Milton Keynes, sometimes abbreviated MK, is a large town in Buckinghamshire, in the south east of England, about 49 miles (79 km) north-west of London. It is the administrative centre of the Borough of Milton Keynes. It was formally designated as a new town on 23 January 1967, with the design brief to become a ‘city’ in scale.
At designation, its 89 km2 (34 sq mi) area incorporated the existing towns of Bletchley, Wolverton and Stony Stratford along with another fifteen villages and farmland in between. It took its name from the existing village of Milton Keynes, a few miles east of the planned centre.

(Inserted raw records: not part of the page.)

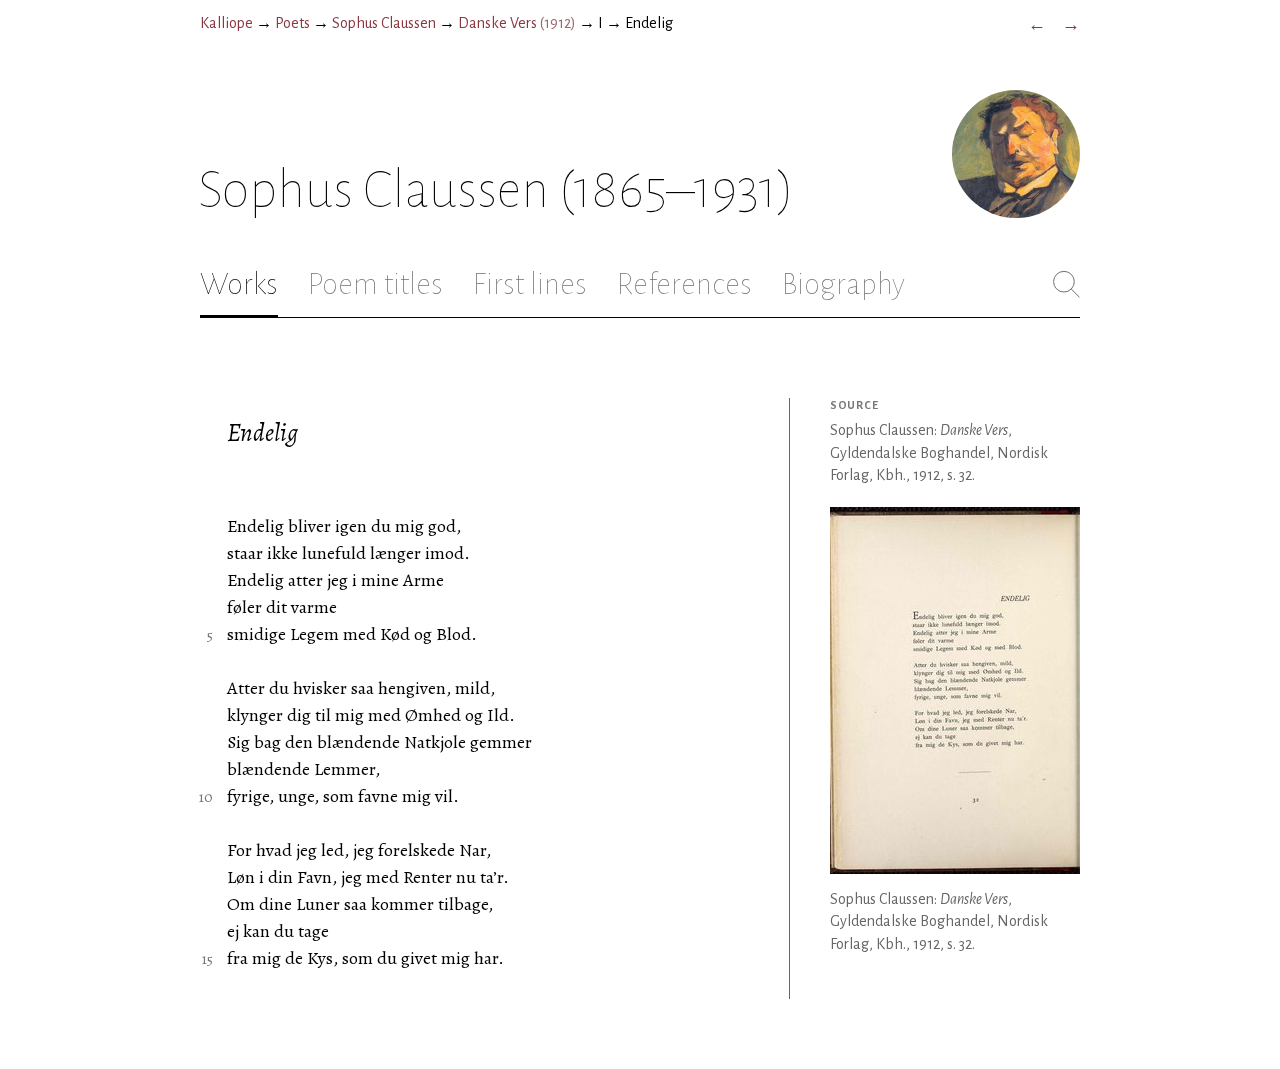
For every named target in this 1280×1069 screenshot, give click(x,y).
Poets (292, 23)
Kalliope (226, 23)
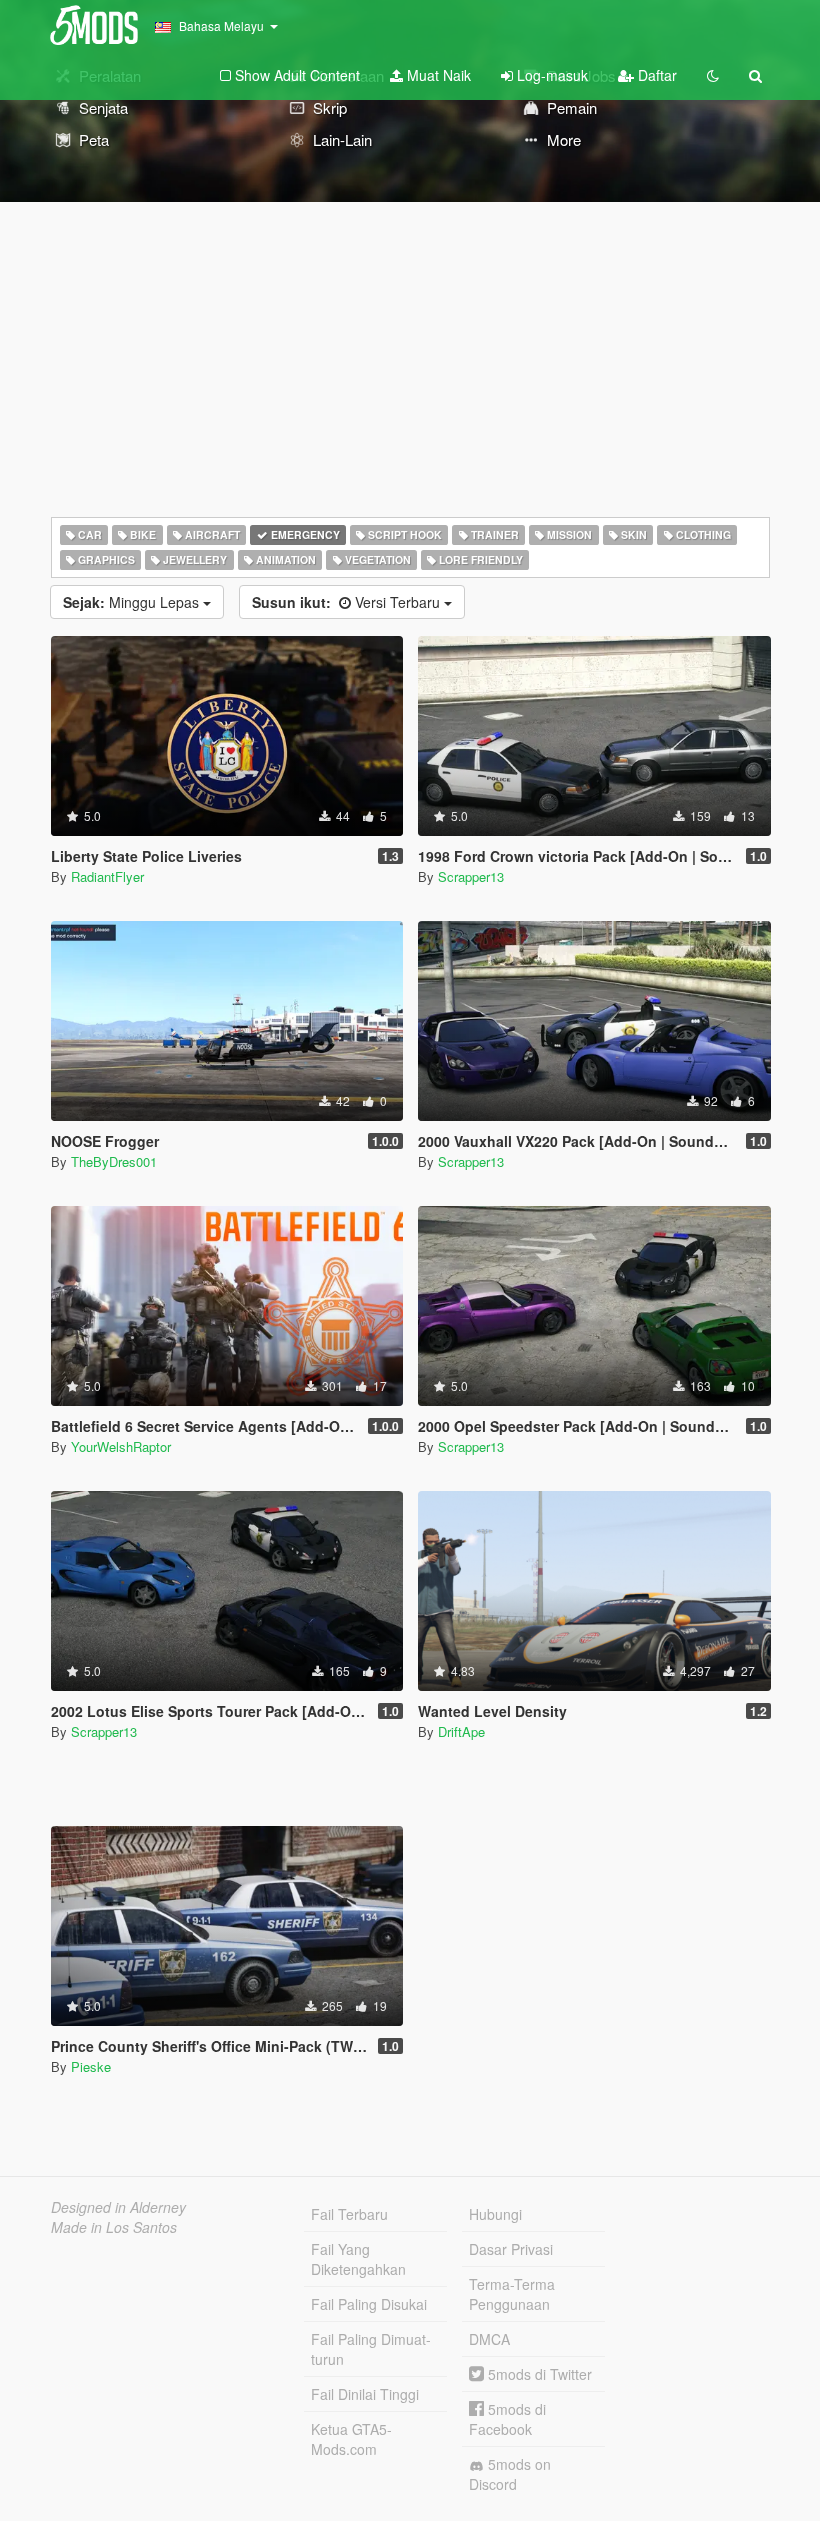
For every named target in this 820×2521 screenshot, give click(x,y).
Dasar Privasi (511, 2249)
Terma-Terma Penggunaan (512, 2294)
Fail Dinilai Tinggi (365, 2394)
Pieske (91, 2066)
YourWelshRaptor (121, 1446)
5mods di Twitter (538, 2374)
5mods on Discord (510, 2474)
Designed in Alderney (118, 2207)
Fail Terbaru (349, 2214)
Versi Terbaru (348, 602)
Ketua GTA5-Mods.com (351, 2439)
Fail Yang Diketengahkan (358, 2259)
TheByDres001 (114, 1161)
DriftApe (461, 1731)
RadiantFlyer (107, 876)
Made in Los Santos (114, 2227)
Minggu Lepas (133, 602)
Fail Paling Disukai (369, 2304)
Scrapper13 (471, 876)
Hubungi (495, 2214)
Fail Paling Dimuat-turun (371, 2349)
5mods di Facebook (507, 2419)
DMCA (489, 2339)
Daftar (655, 75)
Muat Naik (437, 75)
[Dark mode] (713, 75)
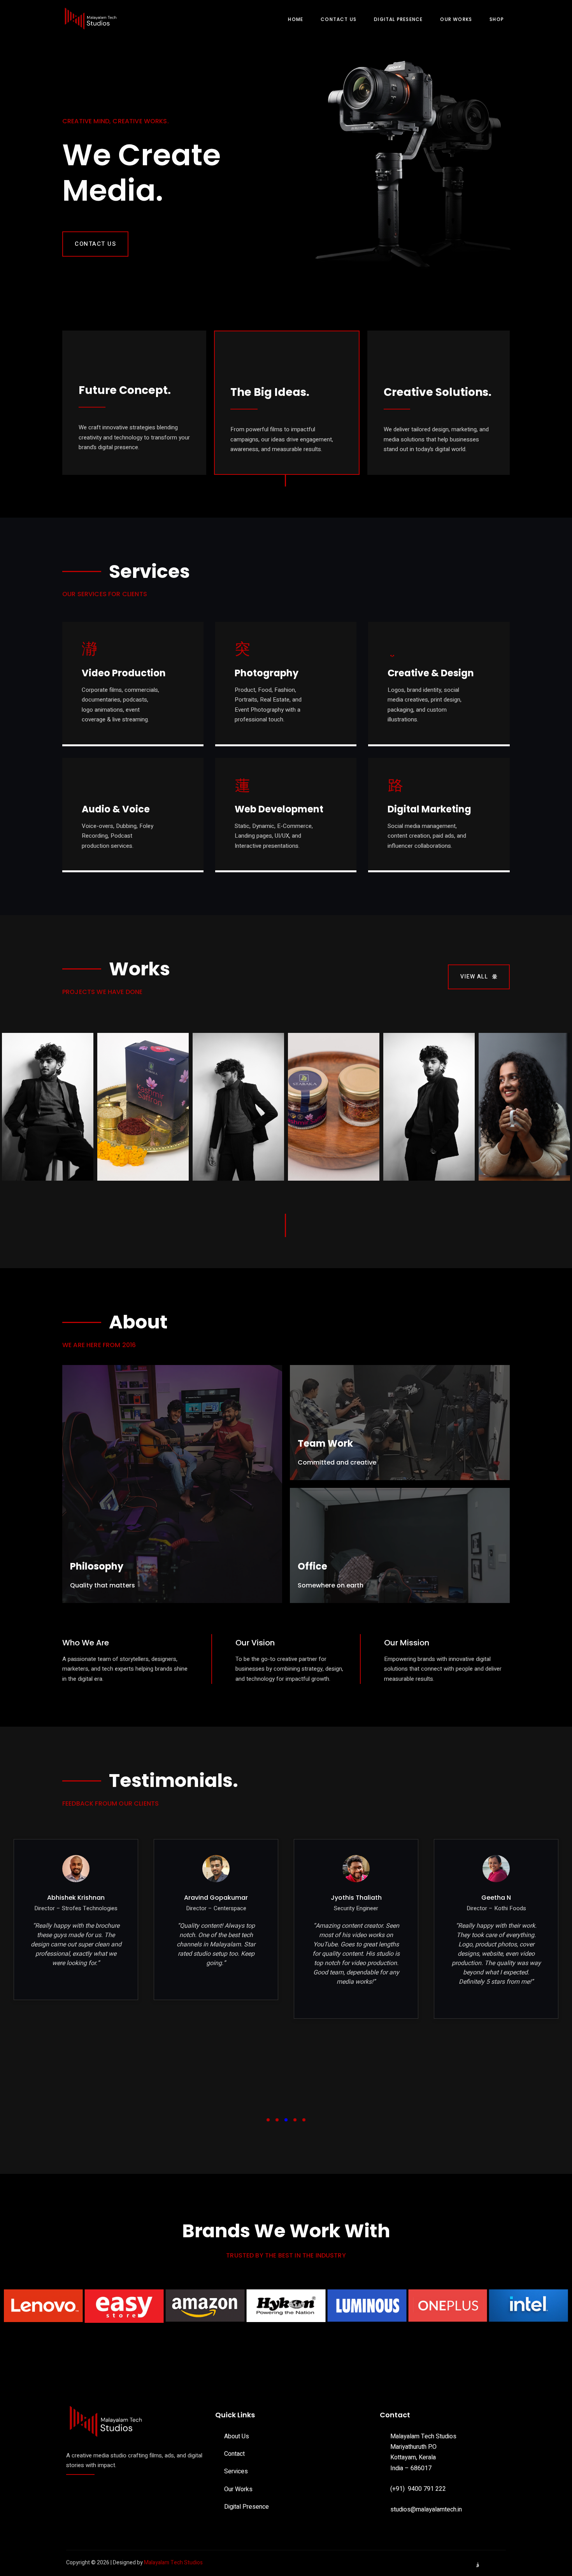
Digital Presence (398, 19)
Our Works (456, 19)
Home (295, 19)
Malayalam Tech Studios (173, 2562)
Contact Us (338, 19)
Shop (497, 19)
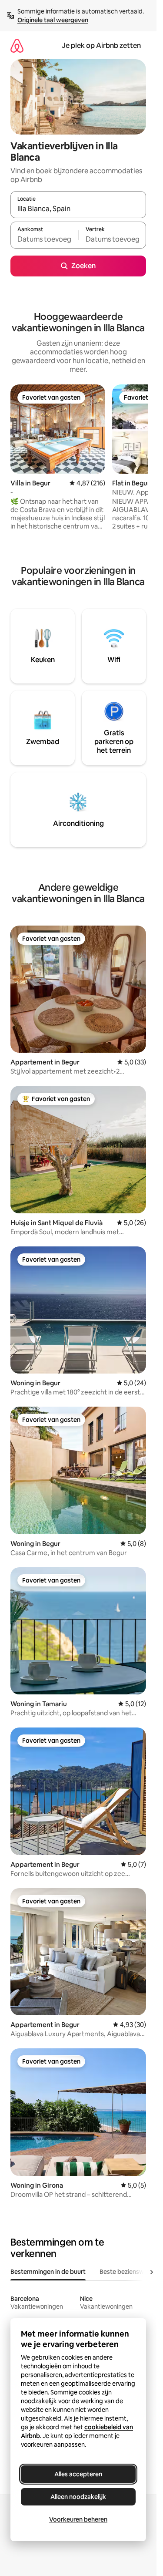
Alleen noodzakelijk (78, 2497)
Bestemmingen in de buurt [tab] (48, 2272)
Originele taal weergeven (52, 20)
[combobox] (78, 208)
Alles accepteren (78, 2474)
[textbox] (44, 239)
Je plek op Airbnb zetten (101, 45)
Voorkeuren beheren (78, 2519)
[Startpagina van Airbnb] (16, 45)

At the 2001 census the population of the Milton Keynes urban area, including the adjacent Newport Pagnell, was 185,000, and that of the wider borough, which has been a unitary authority independent of Buckinghamshire County Council since 1997, was 207,000 (compared with a population of around 53,000 for the same area in 1961). The Borough’s population in 2009 is estimated to be nearly 241,000, with almost all the increase arising in the urban area.
Since the radical plan form and large scale of Milton Keynes attracted international attention, early phases of the town include work by celebrated architects, including (Sir) Richard MacCormac, (Lord) Norman Foster, Henning Larsen, Ralph Erskine, John Winter, and Martin Richardson. The Corporation itself attracted talented young architects led by the young and charismatic Derek Walker. Though strongly committed to sleek “Miesian” minimalism inspired by the German/American architect Mies van der Rohe they also developed a strand of contextualism in advance of the wider adoption of commercial Post-Modernism as an architectural style in the 1980s. In the Miesian tradition were the Pineham Sewage Works, which Derek Walker regarded as his finest achievement, and the Shopping Building designed by Stuart Mosscrop and Christopher Woodward, which the Twentieth Century Society inter alia regards as the finest twentieth century retail building in Britain. The contextual tradition that ran alongside it is best exemplified by the Corporation’s infill scheme at Cofferidge Close, Stony Stratford, designed by Wayland Tunley, which carefully inserts into a historic stretch of High Street a modern retail facility, offices and car park. The Development Corporation also led an ambitious Public art programme.
As a key element of the New Town vision, Milton Keynes has a purpose built centre, with a very large “covered high street” shopping centre, theatre, art gallery, two multiplex cinemas, hotels, business district, ecumenical church, Borough Council offices and central railway station.